• [Extracted data]:
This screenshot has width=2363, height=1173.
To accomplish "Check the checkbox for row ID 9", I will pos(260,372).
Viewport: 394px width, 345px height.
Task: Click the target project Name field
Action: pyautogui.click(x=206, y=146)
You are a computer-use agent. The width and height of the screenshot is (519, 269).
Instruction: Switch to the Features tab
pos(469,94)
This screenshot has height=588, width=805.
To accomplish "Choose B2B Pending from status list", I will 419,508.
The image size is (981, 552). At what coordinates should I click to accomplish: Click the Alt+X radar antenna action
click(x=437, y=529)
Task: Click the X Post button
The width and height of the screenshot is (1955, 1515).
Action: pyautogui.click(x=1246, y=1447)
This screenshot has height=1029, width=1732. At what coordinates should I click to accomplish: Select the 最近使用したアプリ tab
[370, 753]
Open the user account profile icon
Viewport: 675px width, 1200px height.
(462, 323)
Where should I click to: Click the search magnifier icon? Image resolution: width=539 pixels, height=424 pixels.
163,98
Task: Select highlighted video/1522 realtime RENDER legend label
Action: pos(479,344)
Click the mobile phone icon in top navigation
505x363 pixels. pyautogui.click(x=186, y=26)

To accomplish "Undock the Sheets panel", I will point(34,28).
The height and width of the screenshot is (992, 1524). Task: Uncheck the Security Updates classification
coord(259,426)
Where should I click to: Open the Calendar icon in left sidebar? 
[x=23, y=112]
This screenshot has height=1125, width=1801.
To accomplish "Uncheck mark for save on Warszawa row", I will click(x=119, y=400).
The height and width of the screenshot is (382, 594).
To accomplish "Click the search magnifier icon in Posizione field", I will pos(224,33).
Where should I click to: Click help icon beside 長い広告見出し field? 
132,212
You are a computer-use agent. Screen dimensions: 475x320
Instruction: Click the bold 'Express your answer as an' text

• [What to produce]:
Can you give the stretch of the listing above from the line containing "This screenshot has height=588, width=805." through the line containing "I will point(34,28).", both included, as a JSON list of strings with one string per line and blank lines left out?

• [Answer for the task]:
[
  "This screenshot has height=588, width=805.",
  "To accomplish \"Choose B2B Pending from status list\", I will 419,508.",
  "The image size is (981, 552). At what coordinates should I click to accomplish: Click the Alt+X radar antenna action",
  "click(x=437, y=529)",
  "Task: Click the X Post button",
  "The width and height of the screenshot is (1955, 1515).",
  "Action: pyautogui.click(x=1246, y=1447)",
  "This screenshot has height=1029, width=1732. At what coordinates should I click to accomplish: Select the 最近使用したアプリ tab",
  "[370, 753]",
  "Open the user account profile icon",
  "Viewport: 675px width, 1200px height.",
  "(462, 323)",
  "Where should I click to: Click the search magnifier icon? Image resolution: width=539 pixels, height=424 pixels.",
  "163,98",
  "Task: Select highlighted video/1522 realtime RENDER legend label",
  "Action: pos(479,344)",
  "Click the mobile phone icon in top navigation",
  "505x363 pixels. pyautogui.click(x=186, y=26)",
  "To accomplish \"Undock the Sheets panel\", I will point(34,28)."
]